I don’t know what strange and unimaginable twists our view of the universe will undergo while exploring the vastness of this Landscape. But I would bet that at the turn of the twenty-second century, philosophers and physicists will look back to the present as a time when the twentieth-century concept of the universe gave way to a megaverse, populating a Landscape of mind-boggling proportions.
Nature Has the Jitters
“Anyone who is not shocked by quantum theory has not understood it.”
— NIELS BOHR
The idea that the Laws of Physics can vary throughout the universe is as meaningless as the idea that there can be more than one universe. The universe is all there is; it may be the one noun in the English language that logically should have no plural. The laws governing the universe as a whole cannot change. What laws would govern those changes? Are they not also part of the Laws of Physics?
But I mean something much more modest by the Laws of Physics than the grand, overarching laws that regulate all aspects of the megaverse. I mean the things that an ordinary twentieth-century physicist, a physicist more interested in the laboratory than the universe, would have meant: the laws governing the building blocks of ordinary matter.
This book is about these Laws of Physics—not
what
they are but
why
they are. But before we can discuss the why, we need to know the what. Exactly what are these laws? What do they say, and how are they expressed? The task of this first chapter is to bring you up to speed on the Laws of Physics as they were understood circa the year 2000.

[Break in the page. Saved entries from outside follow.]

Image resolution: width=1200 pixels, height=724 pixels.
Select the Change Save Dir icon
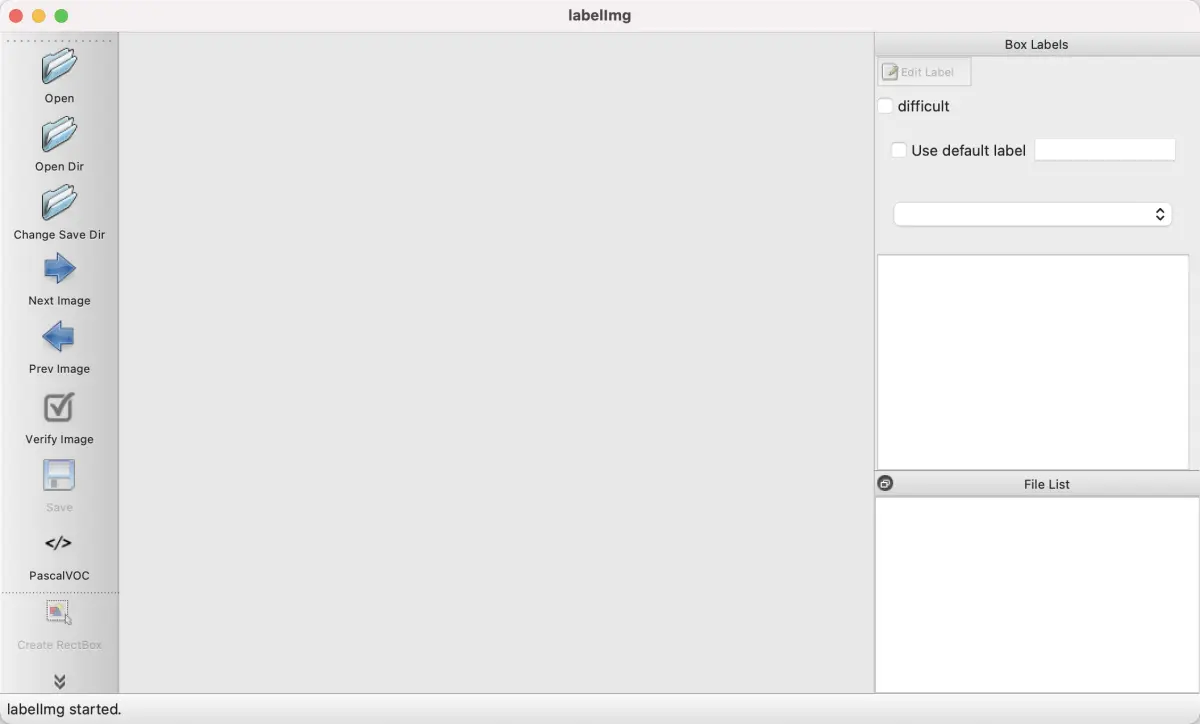[x=59, y=203]
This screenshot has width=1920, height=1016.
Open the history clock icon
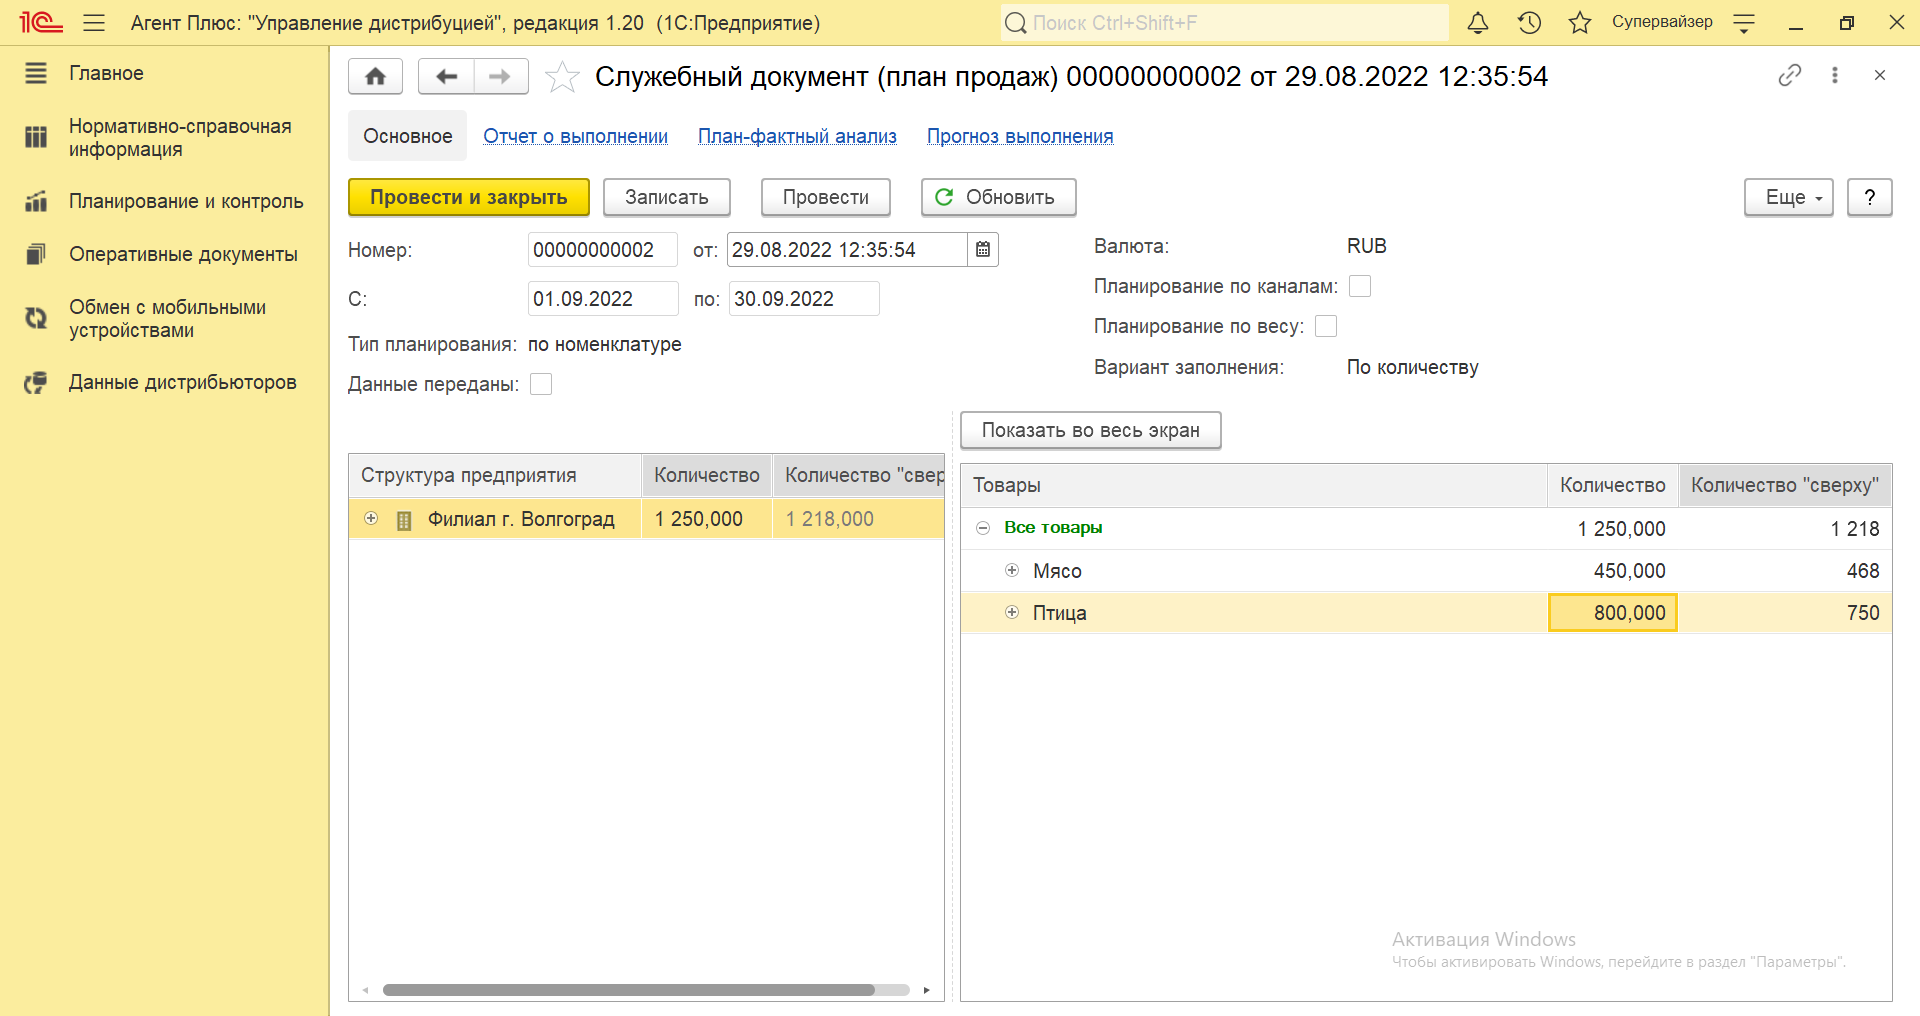coord(1529,23)
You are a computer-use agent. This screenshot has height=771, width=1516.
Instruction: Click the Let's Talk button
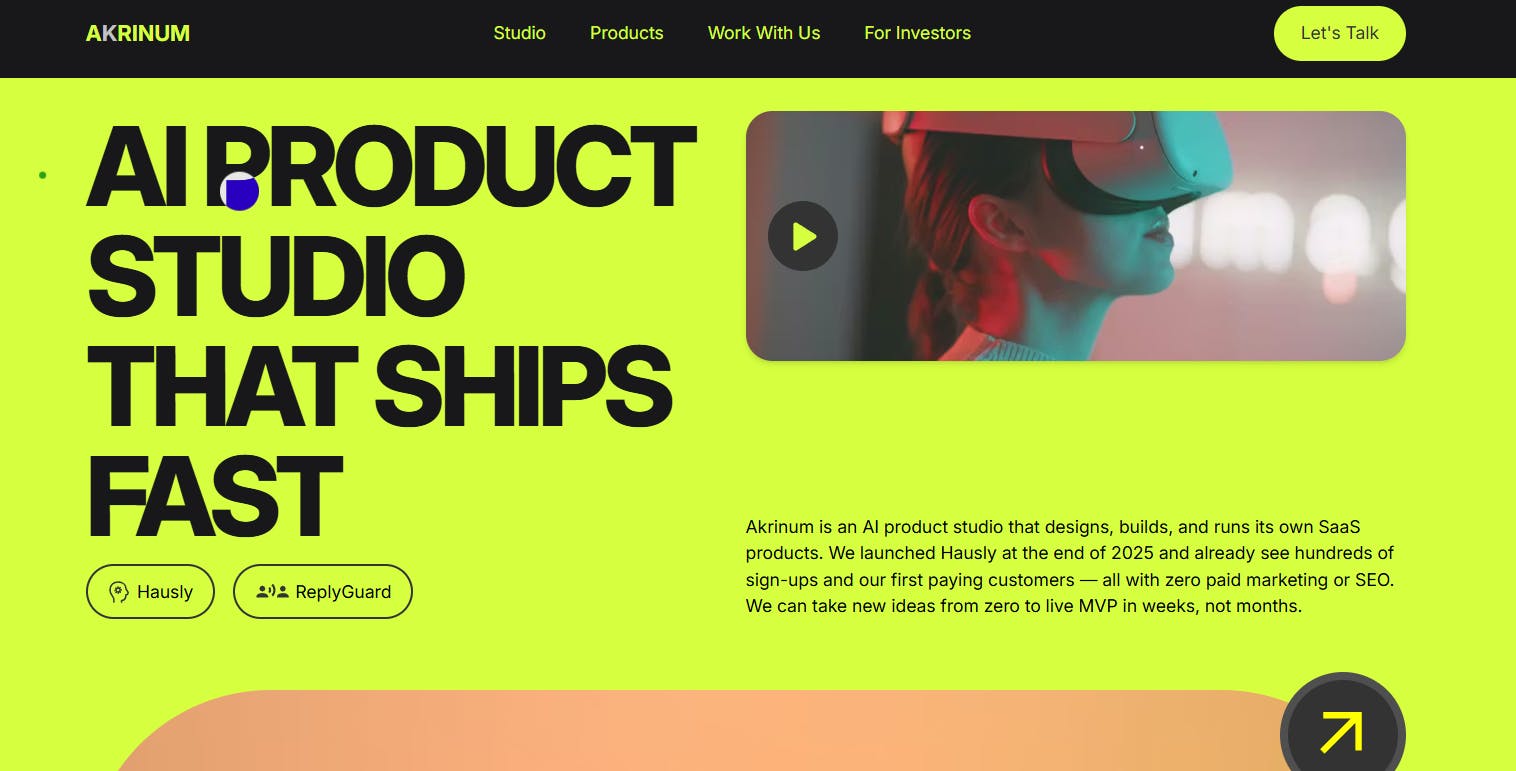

To Isaac Newton and those who came after him, the physical world was a precise deterministic machine whose past determined its future “as sure as night follows day.” The laws of nature were rules (equations) that expressed this determinism in precise mathematical language. For example, one could determine how objects move along precise trajectories given their initial starting points (including their velocities). The great French eighteenth-century physicist and mathematician Pierre-Simon de Laplace expressed it this way:
We may regard the present state of the universe as the effect of its past and the cause of its future. An intellect which at a certain moment would know all forces that set nature in motion, and all positions of all items of which nature is composed, if this intellect were also vast enough to submit these data to analysis, it would embrace in a single formula the movements of the greatest bodies of the universe and those of the tiniest atom; for such an intellect nothing would be uncertain and the future just like the past would be present before its eyes.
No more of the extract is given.